Return, from the listing that follows, each line containing the word "checkbox".

Given entries ->
--*--
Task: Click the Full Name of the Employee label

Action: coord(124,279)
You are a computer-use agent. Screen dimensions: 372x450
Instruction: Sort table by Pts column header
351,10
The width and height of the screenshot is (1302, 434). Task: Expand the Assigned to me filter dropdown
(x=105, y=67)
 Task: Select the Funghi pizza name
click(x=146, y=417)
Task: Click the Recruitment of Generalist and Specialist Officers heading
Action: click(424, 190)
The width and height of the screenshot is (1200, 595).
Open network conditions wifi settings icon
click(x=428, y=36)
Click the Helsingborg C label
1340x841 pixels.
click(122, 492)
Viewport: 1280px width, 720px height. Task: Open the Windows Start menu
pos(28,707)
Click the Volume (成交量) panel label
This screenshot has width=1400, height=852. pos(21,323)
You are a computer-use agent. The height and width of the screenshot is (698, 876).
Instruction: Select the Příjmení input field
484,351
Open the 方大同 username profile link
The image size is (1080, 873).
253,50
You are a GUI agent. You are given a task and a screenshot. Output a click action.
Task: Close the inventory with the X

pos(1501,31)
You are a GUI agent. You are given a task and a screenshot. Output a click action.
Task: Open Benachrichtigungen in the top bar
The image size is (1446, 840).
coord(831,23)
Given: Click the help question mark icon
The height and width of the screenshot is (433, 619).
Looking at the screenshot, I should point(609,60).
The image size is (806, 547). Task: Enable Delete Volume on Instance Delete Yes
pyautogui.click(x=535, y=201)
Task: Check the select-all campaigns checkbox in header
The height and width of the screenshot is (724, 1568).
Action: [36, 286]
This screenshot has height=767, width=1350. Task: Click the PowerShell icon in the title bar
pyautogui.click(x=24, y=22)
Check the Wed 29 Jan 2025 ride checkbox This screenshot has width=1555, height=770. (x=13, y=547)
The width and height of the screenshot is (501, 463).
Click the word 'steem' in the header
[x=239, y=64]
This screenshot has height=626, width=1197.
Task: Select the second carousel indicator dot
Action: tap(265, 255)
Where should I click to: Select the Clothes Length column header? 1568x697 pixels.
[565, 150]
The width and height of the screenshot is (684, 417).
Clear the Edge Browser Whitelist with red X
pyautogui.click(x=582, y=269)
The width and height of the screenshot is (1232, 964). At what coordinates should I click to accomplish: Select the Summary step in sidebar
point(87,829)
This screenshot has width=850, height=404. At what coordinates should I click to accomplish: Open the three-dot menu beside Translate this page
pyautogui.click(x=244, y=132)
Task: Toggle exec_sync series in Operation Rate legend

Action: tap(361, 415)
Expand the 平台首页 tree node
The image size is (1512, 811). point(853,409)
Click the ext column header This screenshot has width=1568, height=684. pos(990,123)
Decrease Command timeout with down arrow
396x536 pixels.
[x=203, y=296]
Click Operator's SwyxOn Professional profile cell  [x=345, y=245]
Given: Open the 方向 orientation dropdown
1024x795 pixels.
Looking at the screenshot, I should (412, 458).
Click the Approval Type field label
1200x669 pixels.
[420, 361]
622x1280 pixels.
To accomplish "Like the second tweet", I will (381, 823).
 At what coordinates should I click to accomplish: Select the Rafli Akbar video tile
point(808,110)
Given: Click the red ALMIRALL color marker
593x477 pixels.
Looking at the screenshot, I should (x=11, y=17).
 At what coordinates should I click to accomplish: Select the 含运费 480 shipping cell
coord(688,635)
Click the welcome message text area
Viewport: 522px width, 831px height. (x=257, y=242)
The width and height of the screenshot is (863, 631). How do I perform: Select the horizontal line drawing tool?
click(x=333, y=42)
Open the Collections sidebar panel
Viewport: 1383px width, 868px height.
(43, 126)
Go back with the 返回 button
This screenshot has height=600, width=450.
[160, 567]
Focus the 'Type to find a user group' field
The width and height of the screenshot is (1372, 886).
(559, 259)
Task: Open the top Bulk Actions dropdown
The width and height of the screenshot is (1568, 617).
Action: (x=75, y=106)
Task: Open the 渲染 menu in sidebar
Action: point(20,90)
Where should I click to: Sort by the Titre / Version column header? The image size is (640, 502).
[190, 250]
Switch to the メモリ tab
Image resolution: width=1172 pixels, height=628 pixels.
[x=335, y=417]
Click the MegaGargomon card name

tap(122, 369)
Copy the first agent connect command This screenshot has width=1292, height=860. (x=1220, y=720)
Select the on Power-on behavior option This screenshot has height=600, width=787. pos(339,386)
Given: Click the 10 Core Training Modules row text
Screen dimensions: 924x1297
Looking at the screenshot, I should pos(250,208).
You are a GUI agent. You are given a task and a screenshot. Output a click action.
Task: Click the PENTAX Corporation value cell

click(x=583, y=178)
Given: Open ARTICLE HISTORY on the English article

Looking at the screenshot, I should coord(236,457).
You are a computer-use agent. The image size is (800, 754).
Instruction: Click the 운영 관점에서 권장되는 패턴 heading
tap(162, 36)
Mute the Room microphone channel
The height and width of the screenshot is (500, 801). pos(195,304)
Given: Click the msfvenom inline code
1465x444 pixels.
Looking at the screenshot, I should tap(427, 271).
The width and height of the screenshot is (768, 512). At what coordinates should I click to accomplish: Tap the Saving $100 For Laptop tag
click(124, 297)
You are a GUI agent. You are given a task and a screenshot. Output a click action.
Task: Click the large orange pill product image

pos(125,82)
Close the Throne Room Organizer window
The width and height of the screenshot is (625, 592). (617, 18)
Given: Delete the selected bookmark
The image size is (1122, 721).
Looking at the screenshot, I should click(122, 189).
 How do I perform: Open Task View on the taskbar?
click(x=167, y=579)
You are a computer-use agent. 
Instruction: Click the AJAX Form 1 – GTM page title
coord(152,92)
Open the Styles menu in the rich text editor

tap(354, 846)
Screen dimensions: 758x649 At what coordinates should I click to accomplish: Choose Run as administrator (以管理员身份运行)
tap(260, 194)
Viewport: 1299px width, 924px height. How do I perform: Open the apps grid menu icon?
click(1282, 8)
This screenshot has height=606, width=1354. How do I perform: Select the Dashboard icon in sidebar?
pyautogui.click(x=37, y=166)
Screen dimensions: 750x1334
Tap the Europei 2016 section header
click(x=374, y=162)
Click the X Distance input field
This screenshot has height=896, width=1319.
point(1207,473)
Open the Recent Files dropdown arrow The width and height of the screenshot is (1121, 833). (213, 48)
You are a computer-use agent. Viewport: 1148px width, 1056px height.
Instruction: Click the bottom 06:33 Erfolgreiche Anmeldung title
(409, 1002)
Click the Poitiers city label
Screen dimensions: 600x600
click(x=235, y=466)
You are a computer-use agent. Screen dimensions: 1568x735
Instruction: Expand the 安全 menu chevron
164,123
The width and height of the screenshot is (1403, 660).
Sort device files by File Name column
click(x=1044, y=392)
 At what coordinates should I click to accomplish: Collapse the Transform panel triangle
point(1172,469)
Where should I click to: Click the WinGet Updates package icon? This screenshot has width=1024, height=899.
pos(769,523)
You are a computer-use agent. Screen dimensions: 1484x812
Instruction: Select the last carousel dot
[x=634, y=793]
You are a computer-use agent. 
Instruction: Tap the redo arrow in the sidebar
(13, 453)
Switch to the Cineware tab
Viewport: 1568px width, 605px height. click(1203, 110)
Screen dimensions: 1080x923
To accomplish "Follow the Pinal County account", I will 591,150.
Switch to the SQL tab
--*--
Response area ->
Task: Check the select-all campaigns checkbox in header
Check the Wed 29 Jan 2025 ride checkbox This screenshot has width=1555, height=770. (x=13, y=547)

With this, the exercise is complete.